The Most Efficient Power Plants
Posted by Big Gav in cogeneration
Forbes has an article on more efficient power plants (using cogeneration) and the resistance they are meeting from utilities and regulators.
In your standard fossil-fuel power plant, the inefficiency begins when the coal or gas ignites. In some plants, as little as 30% of the energy created ends up in the power grid. The rest, in the form of heat, blows out the smokestacks. If one could build power plants that used 80% of the energy instead, everyone would be rushing to do so, right?
Not so fast. Yes, such plants exist, but advocates say potential customers are staying away. Why? Utilities and regulators are scaring them off.
The 80% efficiency seen in combined heat and power plants, known as cogeneration plants, is ideally suited for large institutions--universities, hospitals, airports--that have extensive electricity and thermal energy demand in a concentrated area. Rather than letting the heat escape, a cogeneration plant uses the excess energy to power a heating and cooling system.
But what a university sees as a no-brainer cost reduction, a utility often sees as a threat to sales. "It's not uncommon for utilities, when they hear 'cogeneration,' to bring out the white blood cells to inoculate it from happening," says Rob Thornton, president of the International District Energy Association.
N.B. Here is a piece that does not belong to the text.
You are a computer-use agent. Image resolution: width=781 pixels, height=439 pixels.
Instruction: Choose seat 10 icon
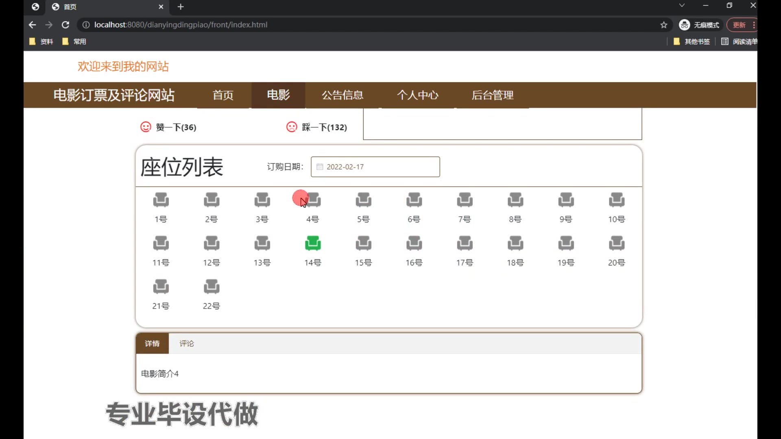pos(616,200)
Take the case of MIT, which spent years researching and developing a 22-megawatt cogeneration plant for its campus. Some $40 million later, the plant was ready in 1995. Instead of being welcomed, however, MIT's utility, the no longer in existence CELCo, hit the university with a $6 million charge. ...
The potential efficiency savings from such projects are immense, says Neal Elliott, an expert on combined heat and power (CHP) systems with the American Council for an Energy-Efficient Economy.
"Quads of energy savings could be realized by fully deploying this across the country," Elliott says. To put that in perspective, the Energy Information Agency, part of the U.S. Department of Energy, estimates the country annually consumes 100 quads (lingo for quadrillion British thermal units)y. By that same EIA data, the sum total of all hydroelectric, geothermal, solar, wind and biomass power, for the entire country, was only 6.8 quads in 2007.